If Joss Whedon echoes Ultron in saying, “Everyone creates the thing they dread,” it’s because he bit off more than he could creatively chew with his “Avengers” sequel. Apart from extraordinarily high expectations and financial pressure that inevitably pushed back, he ambitiously attempted a better movie.
And the director arguably succeeded: “Age of Ultron” is more emotionally resonant than its predecessor despite the enormous difficulty juggling so many characters and subplots. Whedon not only adds Ultron (James Spader), the Vision (Paul Bettany), Quicksilver (Aaron Taylor-Johnson) and Scarlet Witch (Elizabeth Olsen) to the mix but also gives more screen time to Black Widow (Scarlett Johansson), Hulk (Mark Ruffalo) and Hawkeye (Jeremy Renner).
“Because of the way I shot this, it was very different. I had a lot of cameras going, it was a lot less deliberate in its framing.

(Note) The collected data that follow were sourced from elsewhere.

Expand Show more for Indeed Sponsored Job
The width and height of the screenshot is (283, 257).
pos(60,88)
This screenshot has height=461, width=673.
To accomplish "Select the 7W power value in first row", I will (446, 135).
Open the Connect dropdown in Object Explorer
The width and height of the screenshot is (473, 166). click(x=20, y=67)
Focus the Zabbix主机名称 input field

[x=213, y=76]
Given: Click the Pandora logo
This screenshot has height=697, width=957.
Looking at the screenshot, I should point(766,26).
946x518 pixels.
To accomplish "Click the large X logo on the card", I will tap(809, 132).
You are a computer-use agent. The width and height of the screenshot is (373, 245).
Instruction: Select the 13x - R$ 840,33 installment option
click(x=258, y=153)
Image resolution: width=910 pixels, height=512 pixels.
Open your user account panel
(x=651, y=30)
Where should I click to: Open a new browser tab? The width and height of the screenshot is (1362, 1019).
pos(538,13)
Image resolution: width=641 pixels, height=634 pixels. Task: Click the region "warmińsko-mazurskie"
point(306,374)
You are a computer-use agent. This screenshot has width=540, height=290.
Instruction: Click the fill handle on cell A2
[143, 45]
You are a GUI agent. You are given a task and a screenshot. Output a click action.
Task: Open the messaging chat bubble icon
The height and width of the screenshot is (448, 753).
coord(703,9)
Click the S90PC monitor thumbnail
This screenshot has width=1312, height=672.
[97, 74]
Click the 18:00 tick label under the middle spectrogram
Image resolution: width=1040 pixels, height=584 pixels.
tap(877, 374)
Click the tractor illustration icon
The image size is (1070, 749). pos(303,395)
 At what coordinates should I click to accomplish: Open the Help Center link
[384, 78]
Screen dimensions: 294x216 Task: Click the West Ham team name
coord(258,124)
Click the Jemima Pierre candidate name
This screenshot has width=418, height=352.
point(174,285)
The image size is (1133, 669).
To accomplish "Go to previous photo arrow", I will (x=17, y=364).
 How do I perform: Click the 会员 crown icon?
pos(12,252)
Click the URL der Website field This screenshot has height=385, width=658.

I wanted to do something that was more haphazard, odd and almost off-hand in a way. Chaotic. But that meant four times as much footage. So I fell into this sea of doubt and terror and exhaustion. The process was grueling at best and this was not best.”
It was even more important for Whedon to ground his superheroes in a humanity that we could relate to because, ultimately, “Ultron” explores the dark side of power. “There’s a lot of children, sibling, family stuff in this movie and everyone’s responsible for everyone else because the movie’s about power and the way that power dehumanizes you to an extent. And nobody has more power than a parent. The one time that we all get to feel what people who run companies or countries feel is when we have a small child who believes everything we say. And eventually that relationship [with power] becomes toxic if you don’t grow through it.”
But there was no over reaching with the cool struttin’ Ultron, who just doesn’t get humanity. “I’ve always loved Ultron but now I might be in love with Ultron because they animated him so beautifully [at Industrial Light & Magic]. James did such a great job and they used his motion capture, his face capture and nailed every little mouth movement. They left his mouth open slightly, which robots don’t usually do. Just for a moment, he looks kinda dumb, like, ‘I don’t know what’s going on.’ One of my favorite things ever is when James goes, ‘Ooh!,’ after committing an act of horrible violence. He said, ‘I added an ooh — I hope that’s all right.’ I was ready to kiss him — I was so happy.”
Even though Whedon the perfectionist was far from satisfied with the results (“There were some minor things I think I punted on”), he conceded a favorite moment: “The ‘Rio Bravo’ fight finally felt like I put a comic book on the screen. That was important to me and I was very excited.”